Zugelassene Gebote erhalten anschließend in der Reihenfolge vom niedrigsten bis zum höchsten Gebotspreis einen Zuschlag, bis das zur Verfügung stehende Budget verbraucht ist. Für den Fall, dass gleiche Gebote abgegeben werden, erfolgt die Zuschlagserteilung wie folgt: Zunächst werden Vorhaben mit einem insgesamt niedrigeren Zuschussbedarf, danach Vorhaben in Ländern, in denen weniger Innovationsfondsmittel bewilligt wurden und anschließend Vorhaben mit der geringsten Dauer bis zur Inbetriebnahme bezuschlagt.

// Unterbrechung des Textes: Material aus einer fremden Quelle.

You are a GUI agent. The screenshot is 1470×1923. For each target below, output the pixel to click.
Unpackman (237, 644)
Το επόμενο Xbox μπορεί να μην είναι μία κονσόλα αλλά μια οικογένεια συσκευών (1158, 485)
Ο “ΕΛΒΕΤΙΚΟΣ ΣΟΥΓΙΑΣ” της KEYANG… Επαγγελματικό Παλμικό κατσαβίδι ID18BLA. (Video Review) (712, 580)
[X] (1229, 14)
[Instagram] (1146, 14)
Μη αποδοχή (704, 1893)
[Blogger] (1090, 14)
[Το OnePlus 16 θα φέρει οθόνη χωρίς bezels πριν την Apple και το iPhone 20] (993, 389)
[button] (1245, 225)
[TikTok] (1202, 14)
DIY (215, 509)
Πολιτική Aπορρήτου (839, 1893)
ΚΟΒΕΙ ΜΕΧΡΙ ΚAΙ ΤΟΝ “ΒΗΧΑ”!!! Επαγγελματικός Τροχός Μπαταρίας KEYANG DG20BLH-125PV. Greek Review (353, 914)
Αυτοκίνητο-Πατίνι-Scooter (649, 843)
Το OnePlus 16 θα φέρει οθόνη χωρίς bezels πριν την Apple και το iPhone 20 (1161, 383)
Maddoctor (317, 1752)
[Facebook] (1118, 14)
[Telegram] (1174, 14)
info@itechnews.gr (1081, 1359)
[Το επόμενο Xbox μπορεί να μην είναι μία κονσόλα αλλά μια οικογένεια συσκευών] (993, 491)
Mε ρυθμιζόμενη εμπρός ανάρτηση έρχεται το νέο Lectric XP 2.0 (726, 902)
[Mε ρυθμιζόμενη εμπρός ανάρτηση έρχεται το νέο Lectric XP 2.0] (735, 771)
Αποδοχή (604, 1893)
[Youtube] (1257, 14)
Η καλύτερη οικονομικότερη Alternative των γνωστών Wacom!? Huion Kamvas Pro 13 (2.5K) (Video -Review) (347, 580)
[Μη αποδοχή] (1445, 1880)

Am Ende des Prozesses steht der Abschluss eines Fördervertrags mit der CINEA. Dieser kann u.a. dann aufgelöst werden, wenn die Produktion im Durchschnitt von drei aufeinanderfolgenden Jahren unter 30 % des im Antrag angegebene jährlichen Durchschnittvolumens fällt. 

Ausblick und Bewertung

Das Konzept des „Competitive Bidding“ im EU IF eröffnet neue Möglichkeiten der Vergabe von Fördermitteln und kann damit einen entscheidenden Beitrag zur Transformation der europäischen Energieinfrastruktur und Verringerung des Anteils fossiler Brennstoffe leisten. Durch den Auktionscharakter stehen die Bewerber in direktem Wettbewerb zueinander. Bei erfolgreicher Umsetzung der Pilotauktion ist eine jährliche Wiederholung der Auktion geplant. Eine Ausweitung des Konzeptes auf andere Förderbereiche ist ebenfalls denkbar.